Automation Guide  ·  AI Testing

How to Automate This?

Playwright examples for testing non-deterministic AI UIs across TypeScript, .NET, Python, and JavaScript.

Start by navigating to the deployed URL as the first step in your test — for example, using a goto (or GotoAsync) step in Playwright.

The core challenge: AI responses are non-deterministic — the same prompt will produce different (but often equally valid) answers on every run. Exact string matching will cause your tests to fail even when the AI is working correctly. Instead, use a semantic or fuzzy comparison library to assert that the response is close enough to an expected value.

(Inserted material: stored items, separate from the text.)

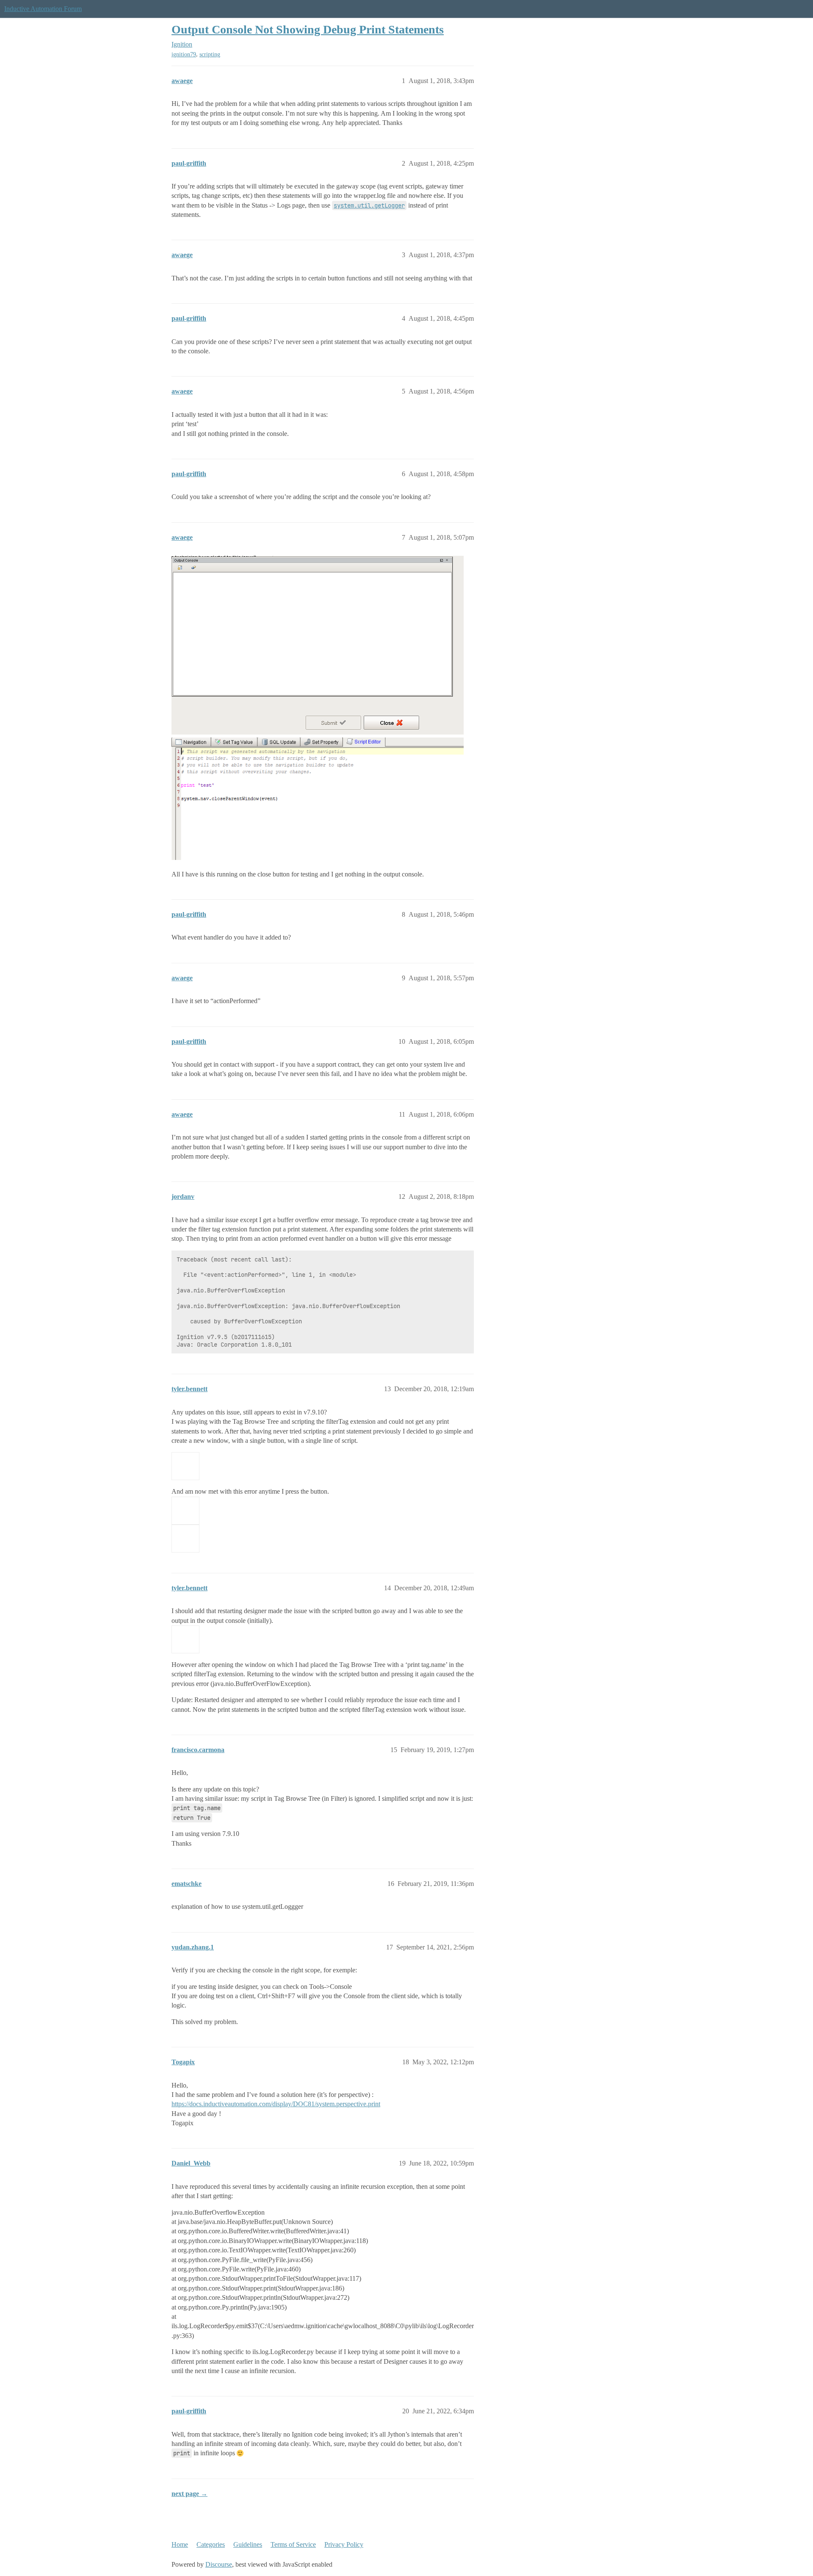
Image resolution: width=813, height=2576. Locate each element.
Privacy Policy (343, 2544)
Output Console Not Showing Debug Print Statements (307, 29)
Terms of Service (293, 2544)
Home (179, 2544)
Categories (210, 2544)
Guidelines (247, 2544)
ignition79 (183, 54)
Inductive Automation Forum (43, 8)
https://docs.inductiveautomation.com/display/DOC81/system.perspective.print (275, 2103)
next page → (189, 2493)
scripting (209, 54)
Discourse (218, 2564)
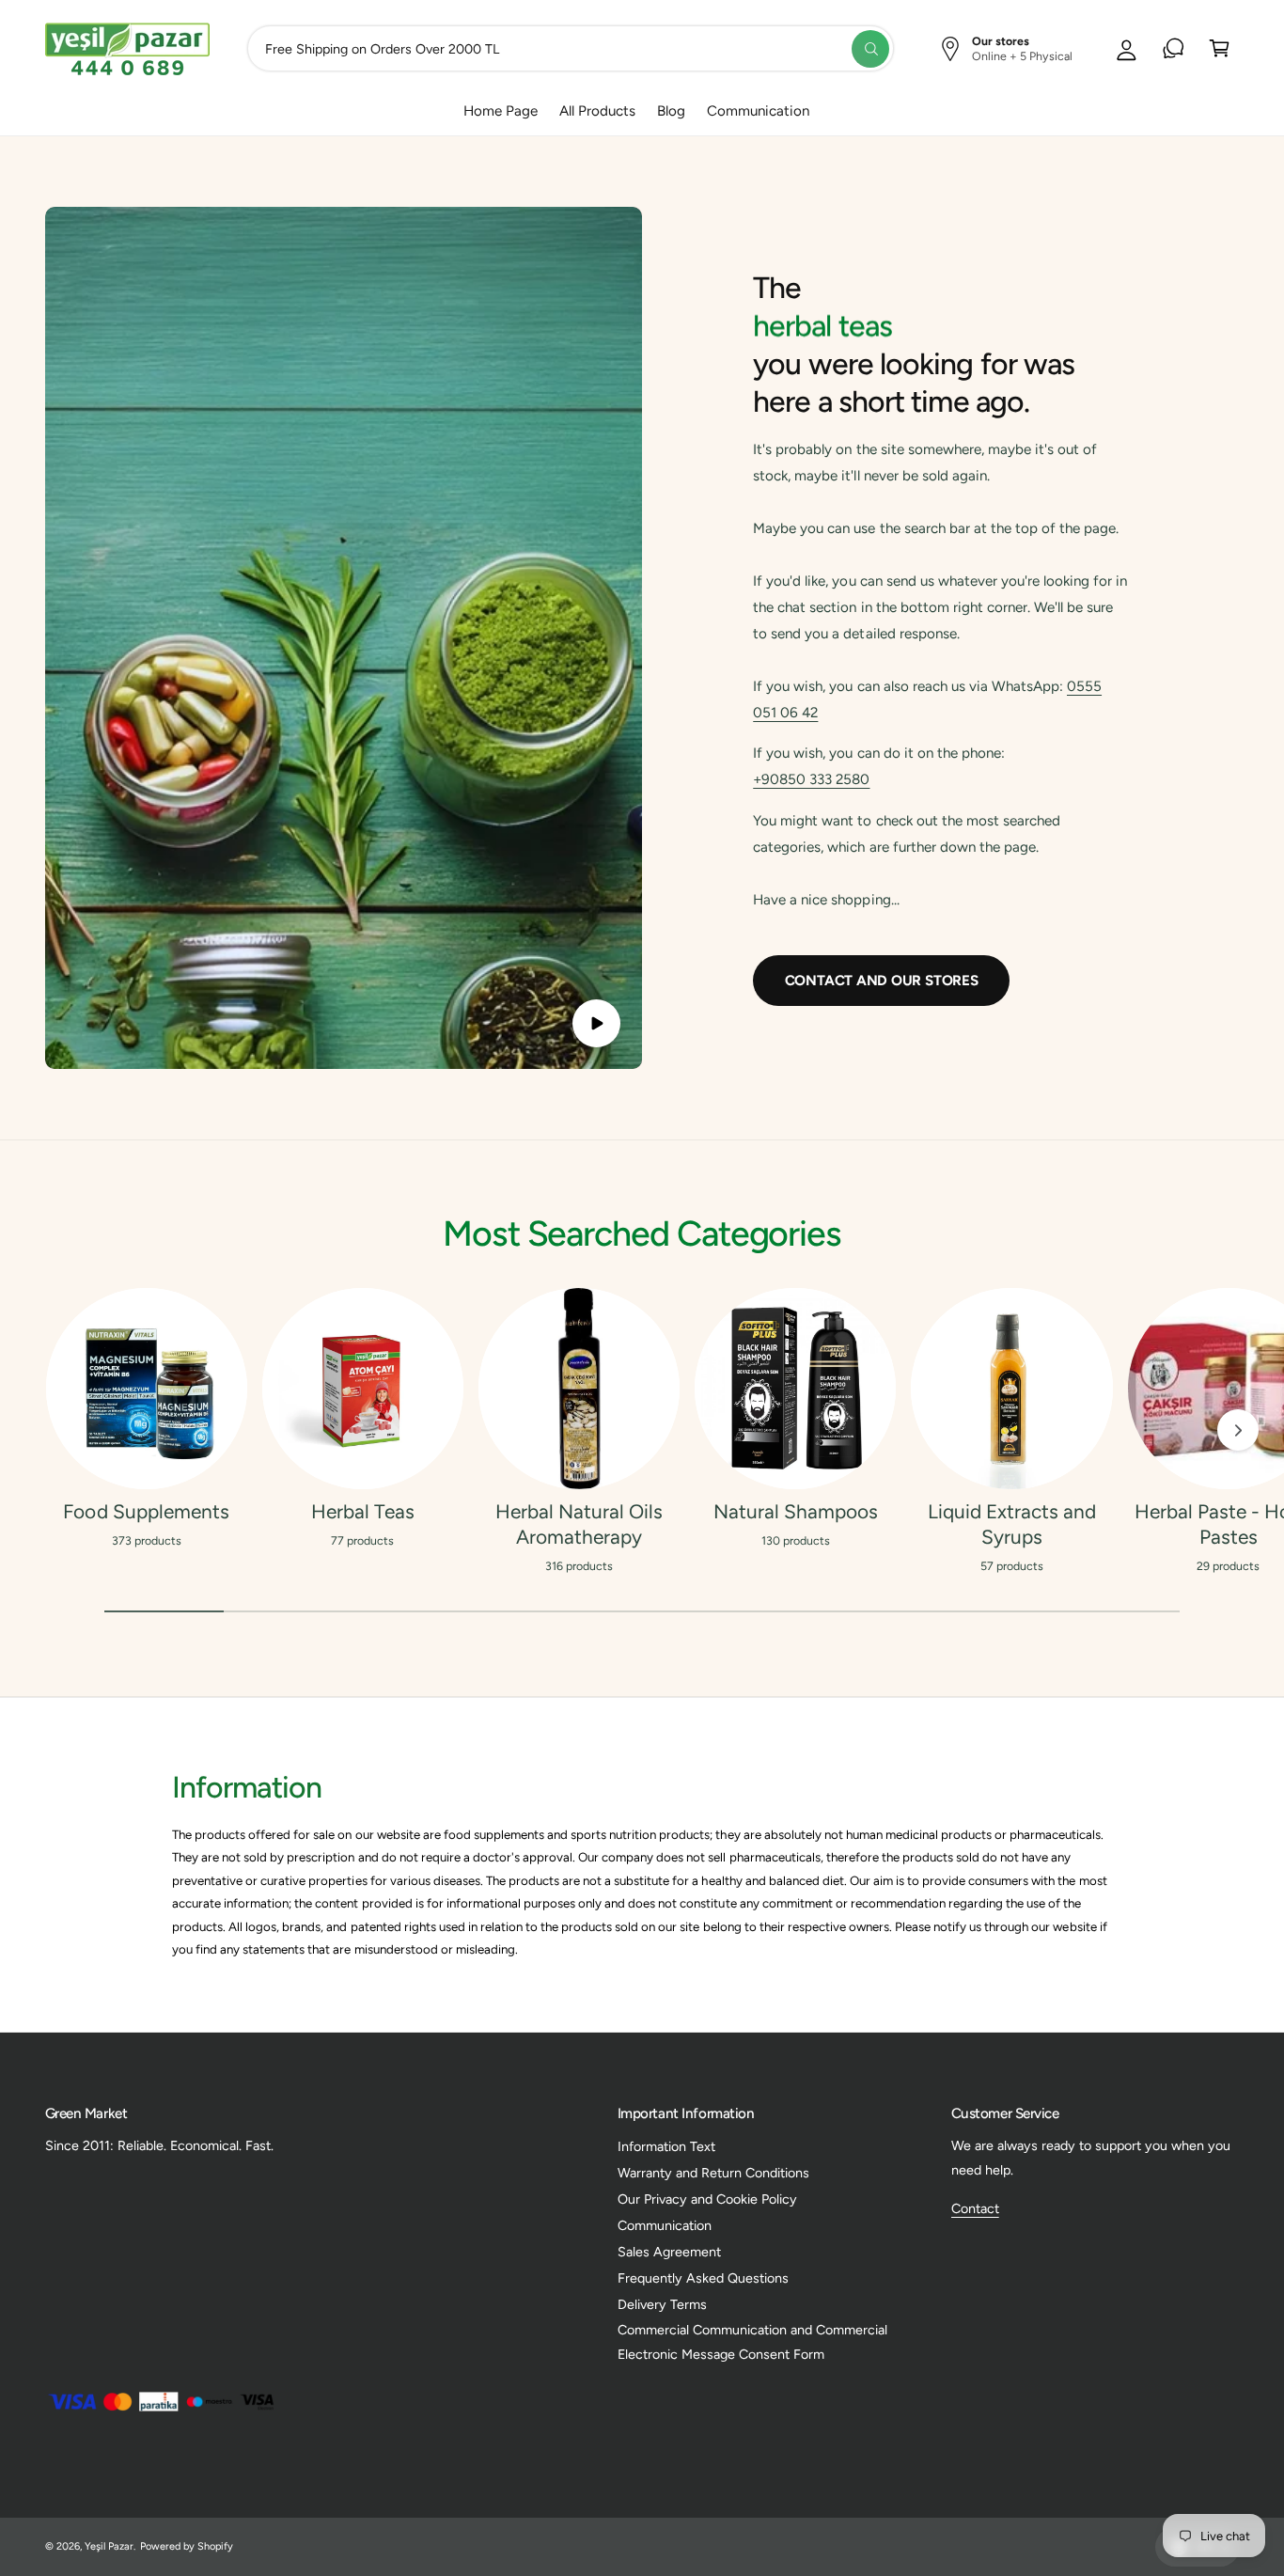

The examples below show how to navigate to this demo, click the button to get a response, and assert that the output is meaningfully similar to a reference answer — rather than requiring an exact match.

Playwright examples

Install: npm install string-similarity @types/string-similarity

// automate-ai-demo.spec.ts
import { test, expect } from '@playwright/test';
import stringSimilarity from 'string-similarity';

test('AI response is semantically similar to expected output', async ({ page }) => {
  // 1. Navigate to the demo
  await page.goto('https://buttered-spuds.github.io/ai-non-determinism-demo/');

  // 2. The prompt is pre-filled; click Run Prompt to submit it
  await page.getByRole('button', { name: 'Run Prompt', exact: true }).click();

  // 3. Wait for and capture the response
  const responseCard = page.getByRole('article').first();
  await expect(responseCard).toBeVisible();
  const responseText = (await responseCard.getByRole('blockquote', { name: 'AI response' }).textContent() ?? '').replace(/^"|"$/g, '');

  // 4. Use fuzzy/semantic comparison instead of an exact match
  const expected = 'Automated testing saves time by catching bugs early and reducing manual effort.';
  const similarity = stringSimilarity.compareTwoStrings(responseText, expected);

  // compareTwoStrings returns 0–1; assert the response is meaningfully similar
  expect(similarity, `Response was not similar enough. Got: "${responseText}"`).toBeGreaterThan(0.5);
});

Tips for testing AI-powered UIs

  • Never use exact-text assertions. AI outputs vary by design — use fuzzy or semantic comparison to check that the response is close enough, not identical.
  • Assert on structure, not content. Check that a response card appeared, that it is non-empty, and that it does not contain error states.
  • Use statistical thresholds. Run the prompt multiple times and assert that the pass rate meets your quality bar (e.g. ≥ 80 %).
  • Separate deterministic from non-deterministic checks. UI structure (buttons, layout, labels) can be asserted exactly; AI content cannot.